Todo estaba
programado desde el comienzo de los siglos, helada en la penumbra de la tarde
de la despedida mi pobre anatomía se recogía en el asiento trasero de un coche
cualquiera, la ciudad corría, era Parkland, Bogotá, París o Coral Springs, daba
lo mismo, estaba ausente y así había estado en los últimos años, talvez nunca
estuve presente, ni en la época de los niños arrancados del lado de la madre,
ni en la de los amores fracasados, ni en la de la búsqueda infructuosa de una
maga que descifrara el maldito destino que nos tocaría vivir. Nadie tampoco sabe
cuáles son los últimos años y nadie sabe cómo recuperarlos, no existe fórmula
mágica más allá del falso consuelo de los que tienen que decir algo, porque en
esos casos no hay nada que decir, ni oídos que escuchen necedades, ni palabras
inteligentes ni frases prefabricadas porque suenan huecas aunque vengan
cargadas de buenas intenciones.
Ya nada se podría
hacer, yacía en el fondo del socavón mientras ella, amante del francés caía víctima
de dos nombres en ese idioma. Adiós al abrazo, a la sonrisa o la complicidad de
una confidencia. ¡Perra vida, se murió mi tía! la noticia llegó inclemente, como
un corrientazo que arranca la fuerza desde el mismo eje de la existencia, una
descarga de puñales en el centro mismo del corazón. Llegan las preguntas y las
frases contundentes que nos desbaratan la razón, la vida que nos niega la
posibilidad de tomar una mano, hablar o mirar antes o después del descenso en
ese viaje loco que no sabemos hacia dónde nos lleva. Porque vivimos así insensiblemente
dejando que pasen las cosas por el lado sin mirarlas ni sentirlas sin que nos afecten
hasta que nos parten en pedazos, justo cuando no podemos recogerlos del suelo. ¡Nadie tiene una respuesta! Ni los hijos ni los hermanos, ni los viejos amores, nadie, todos hablan en un ruido sin sonido, un ruido sordo de vocales y consonantes desconectadas. Los unos sufren en silencio la pérdida, las lágrimas ruedan y se atascan, los otros los necios, los transformados, los santificados, sonríen durante el regreso para seguir la marcha de la estupidez adquirida por virus virtual, para retomar el errático comportamiento fermentado en la imbecilidad de la senilidad temprana y corren satisfechos para aprovechar el perfecto acontecimiento que encaja en su calendario de mediocridad exacerbada por los titiriteros de oficio, aunque intenten llorar no pueden porque en el estropicio que llevan, se les olvidó el sentimiento.

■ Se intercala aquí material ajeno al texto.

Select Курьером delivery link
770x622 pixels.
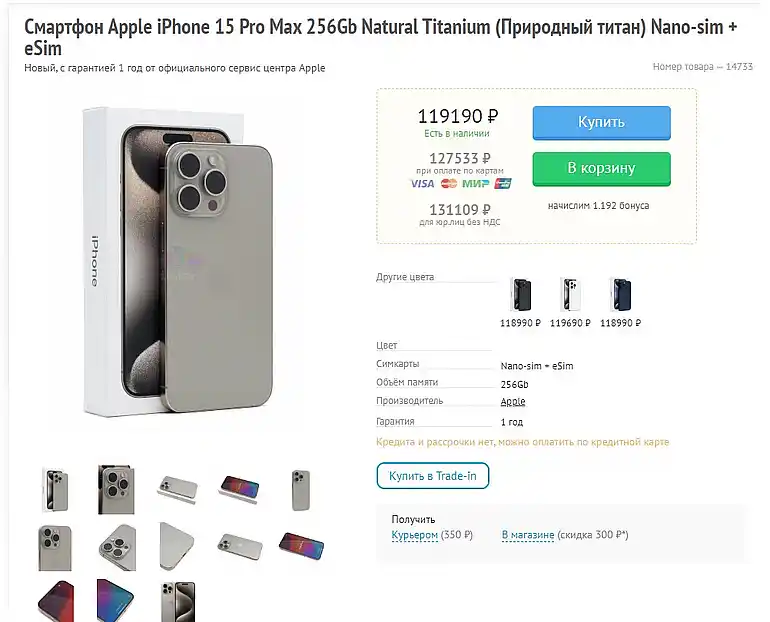(414, 536)
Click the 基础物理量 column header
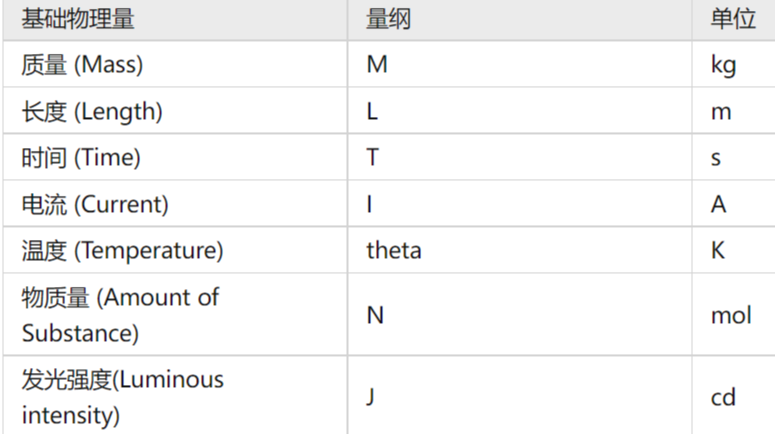 point(78,19)
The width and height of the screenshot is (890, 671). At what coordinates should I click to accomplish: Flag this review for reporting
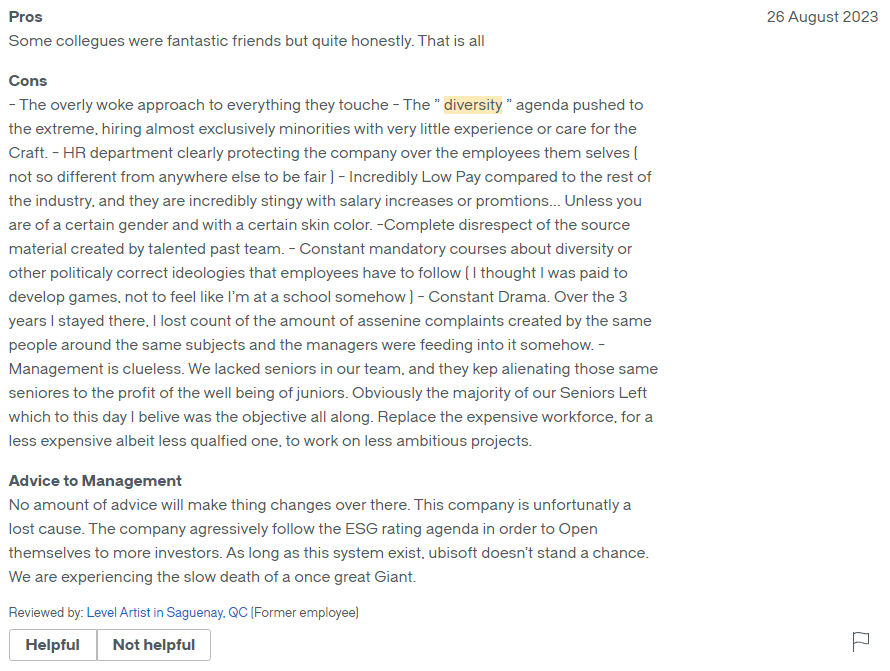[x=860, y=641]
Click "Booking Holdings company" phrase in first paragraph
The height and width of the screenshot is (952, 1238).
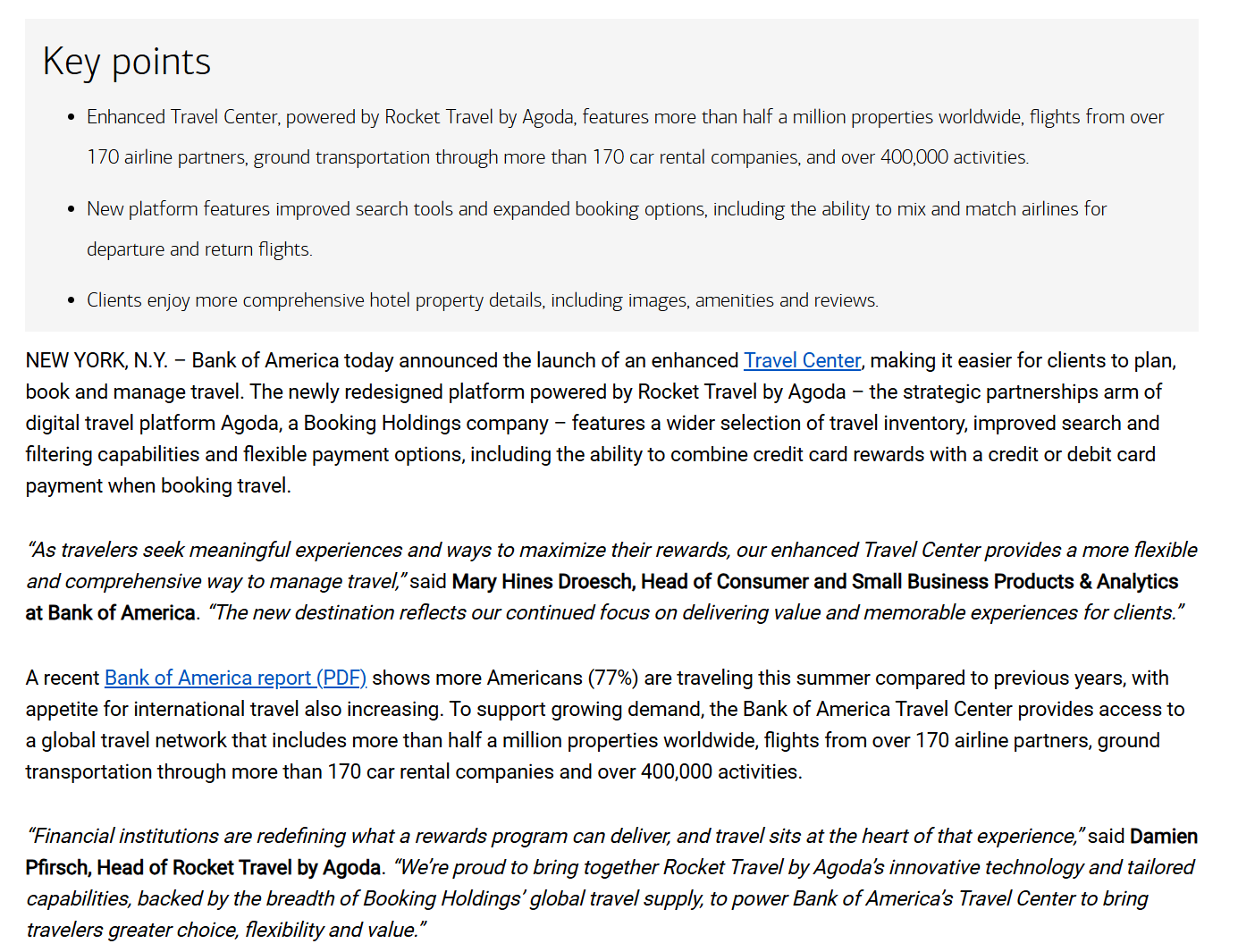point(426,423)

Las cosas son así aprendidas actuadas y olvidadas, nos sorprenden desarmados, nos golpean el rostro, llegan y se van sin estremecimientos, complementando la interminable farsa que significa vivir. El teatro, la máscara del carnaval, la de mostrarle al mundo que nos mira de lejos.
Mientras rodaban por el pavimento las llantas impertérritas y las lágrimas invisibles se concentraban en un grito que no me atrevía a lanzar, pensaba en los lejanos puentes mohosos, los círculos, los parques diseñados, el metro o la romana. En la ciudad canalla, ciudad de luz y sombra, coloreada de gente, cada cual tras sus musas transformadas en soledad y desarraigo. Era lo mismo siempre, la nada de la nada y tú ahí pálida quieta, sonriente en mi recuerdo joven, ida en la realidad, caminando ligero o flotando“…bajo los puentes del viejo París…” ¿dónde tu voz y tu risa, dónde tus cenizas, sin huesos, sin memoria? ¿Dónde tú? ¿Bajo el árbol? ¡Mentira! Estás cerca, estás aquí, en mi noche negra, en mi abandono, en mi desconsuelo, diciéndome chinita, hagamos un omelet, con un vinito en la mano cantando: “borracha la dueña de casa, borracha la cocinera…”.
Yo sé que estás caminando tu ciudad de ensueño, aquella inventada por ti, que en nada se parece a la real, estás buscando por las calles el motivo que te haga vivir de nuevo, resucitar como después de las decepciones, volver a ser como en los amoríos y los apasionamientos o como en las tardes del té de las amigas y la voz de la Piaf.
Mientras llovía una escarcha que penetraba mis huesos frágiles seguí pensando en ti, en tus ojos entornados y tus parpadeos largos, en tus uñas blancas y tus medias gruesas de la juventud, en tu manera desviada de caminar, -la misma mía- en tu compañía, en mi mundo nuevo que comenzaba a explorar en el fervor de mis despertares por los que me guiabas con delicadeza. Eras parte de lo que tenía de un hombre muerto que era historia como lo eres hoy, eras mi compañera mayor, hoy no eres, en adelante no serás, futuro yerto, no seremos más...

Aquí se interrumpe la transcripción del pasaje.